The action of this principle [the struggle for existence] is exactly like that of the steam engine, which checks and corrects any irregularities almost before they become evident; and in like manner no unbalanced deficiency in the animal kingdom can ever reach any conspicuous magnitude, because it would make itself felt at the very first step, by rendering existence difficult and extinction almost sure to follow.
The steam engine with a governor is simply a circular train of causal events, with somewhere a link in that chain such that the more of something, the less of the next thing in the circuit. The wider the balls of the governor diverge, the less the fuel supply. If causal chains with that general characteristic are provided with energy, the result will be (if you are lucky and things balance out) a self-corrective system.
Wallace, in fact, proposed the first cybernetic model.
Nowadays cybernetics deals with much more complex sys­tems of this general kind; and we know that when we talk about the processes of civilization, or evaluate human be­havior, human organization, or any biological system, we are concerned with self-corrective systems. Basically these sys­tems are always conservative of something. As in the engine with a governor, the fuel supply is changed to conserve—to keep constant—the speed of the flywheel, so always in such systems changes occur to conserve the truth of some descrip­tive statement, some component of the status quo. Wallace saw the matter correctly, and natural selection acts primarily to keep the species unvarying; but it may act at higher levels to keep constant that complex variable which we call "survival."
Dr. Laing noted that the obvious can be very difficult for people to see. That is because people are self-corrective systems. They are self-corrective against disturbance, and if the obvious is not of a kind that they can easily assimilate without internal disturbance, their self-corrective mechanisms work to sidetrack it, to hide it, even to the extent of shutting the eyes if necessary, or shutting off various parts of the process of perception. Disturbing information can be framed like a pearl so that it doesn't make a nuisance of itself; and this will be done, according to the understanding of the sys­tem itself of what would be a nuisance. This too—the prem­ise regarding what would cause disturbance—is something which is learned and then becomes perpetuated or con-served.
At this conference, fundamentally, we deal with three of these enormously complex systems or arrangements of con­servative loops. One is the human individual. Its physiology and neurology conserve body temperature, blood chemistry, the length and size and shape of organs during growth and embryology, and all the rest of the body's characteristics. This is a system which conserves descriptive statements about the human being, body or soul. For the same is true of the psychology of the individual, where learning occurs to conserve the opinions and components of the status quo.

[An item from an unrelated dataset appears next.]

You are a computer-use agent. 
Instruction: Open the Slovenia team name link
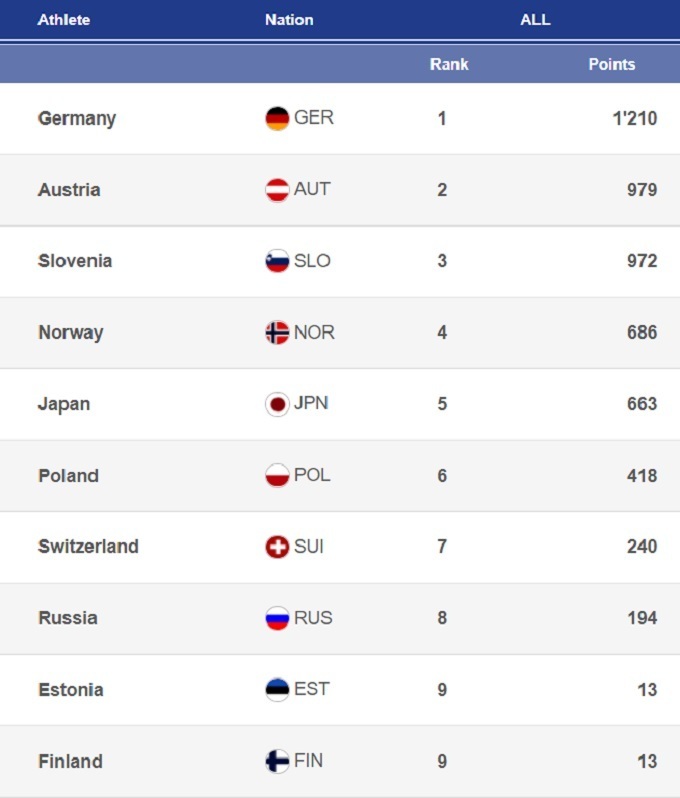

Second, we deal with the society in which that individual lives—and that society is again a system of the same general kind.
And third, we deal with the ecosystem, the natural bio­logical surroundings of these human animals.
Let me start from the natural ecosystems around man. An English oak wood, or a tropical forest, or a piece of desert, is a community of creatures. In the oak wood perhaps 1000 species, perhaps more; in the tropical forest perhaps ten times that number of species live together.
I may say that very few of you here have ever seen such an undisturbed system; there are not many of them left; they've mostly been messed up by Homo sapiens who either exterminated some species or introduced others which be-came weeds and pests, or altered the water supply, etc., etc. We are rapidly, of course, destroying all the natural systems in the world, the balanced natural systems. We sim­ply make them unbalanced—but still natural.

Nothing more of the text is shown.